* Verilen Görev *
İzmir depremini konu alan alıntıya göre deprem, İzmir'in kaç kilometre uzağında ve hangi adanın açıklarında meydana geldi?

* Alıntı *

En başta iş başındaki AKP'nin yöneticileri olmak üzere, tüm siyasetçiler; yüz kişiyi aşan insan ölümüyle sonuçlanan İzmir depremini milat kabul ederek, faylar üzerinde bulunan ülkemizin deprem gerçeğini kabul ederek siyaset üretmek ve ülkenin kaynaklarını harcarken ve yatırımlarını yaparken, deprem gerçeğini ön planda tutmak zorundadırlar.
İzmir’in 70 kilometre uzağındaki Sisam adası açıklarında Ege Denizinde vuku bulan 7 şiddetindeki depremin, İzmir ilinin özellikle Bayraklı bölgesinde yarattığı kısmi yıkımın dahi, yüzlerce kişinin ölümüne neden olduğu ve ülke çapındaki seferberliğe ve yardım ekiplerine rağmen, toplam yıkılan on civarındaki evin enkazında dahi, gerekli arama, tarama ve enkaz kaldırma işleminin, aradan geçen beş güne rağmen henüz tamamlanamadığı göz önüne alındığında, 16 milyon nüfuslu ve binlerce konut ve iş yerinin olduğu mega kent İstanbul’da beklenen muhtemel 7. 3 şiddetindeki devasa depremin yaratacağı yıkıntının altında kalacak ve kurtarılmayı bekleyecek olan milyonlarca konut ve insana, zamanında nasıl ulaşabileceklerini, düşünmek dahi istemiyoruz.
İzmir ilinde vuku bulan ve sınırlı bir tahribata neden olan deprem için verilen çabaya rağmen alınabilen yola bakıldığında, muhtemel bir İstanbul depreminde yıkıntılar ve enkaz altında canlı olarak kalmayı başarabilen milyonlarca insanın; kurtarılmayı hayal edip beklerken, yıkılacak olan bina sayısının ve alanının yoğunluğu sebebiyle oluşacak fiili imkânsızlık sonucunda, pisi sisine ölmelerine tanık olmak istemiyorsak, İzmir depremini milat alarak, en başta İstanbul ili olmak üzere, bütün deprem bölgelerindeki konutların gözden geçirilerek gerekli tedbirlerin alınması, kentsel dönüşüme hız verilmesi zorunludur.

* Kayıtlı Veriler *

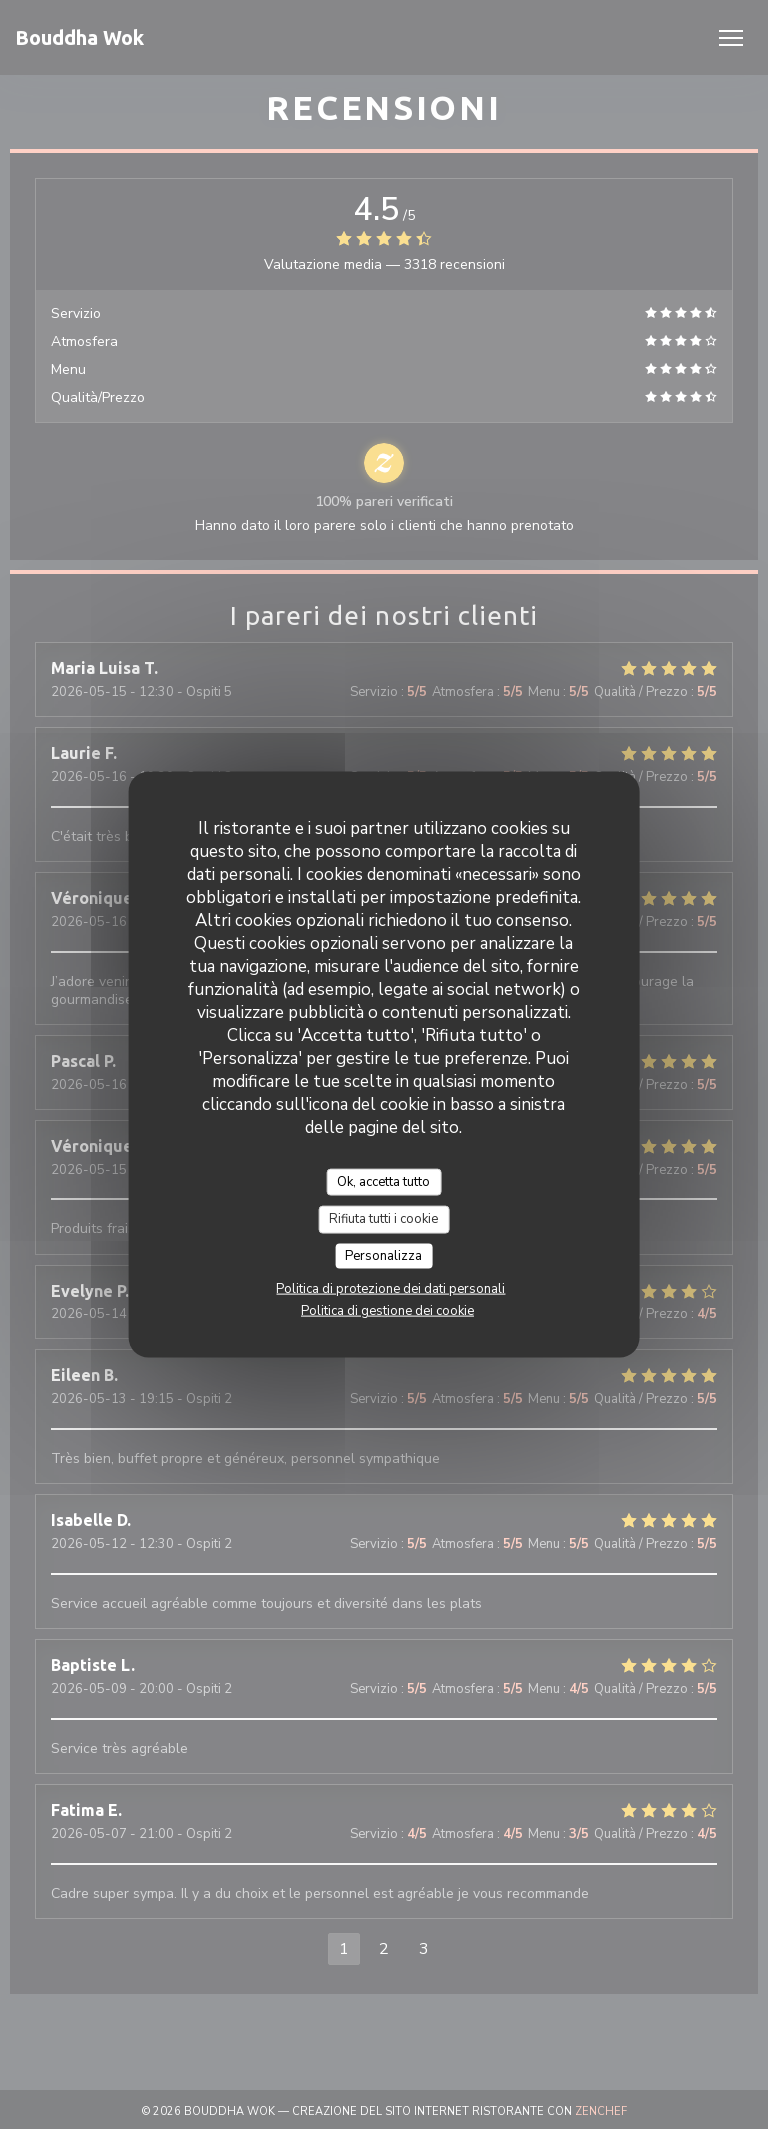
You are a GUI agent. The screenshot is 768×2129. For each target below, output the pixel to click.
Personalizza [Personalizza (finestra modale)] (383, 1255)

* Çözümlü Alıştırma *
İzmir'in 70 kilometre uzağında, Sisam adası açıklarında.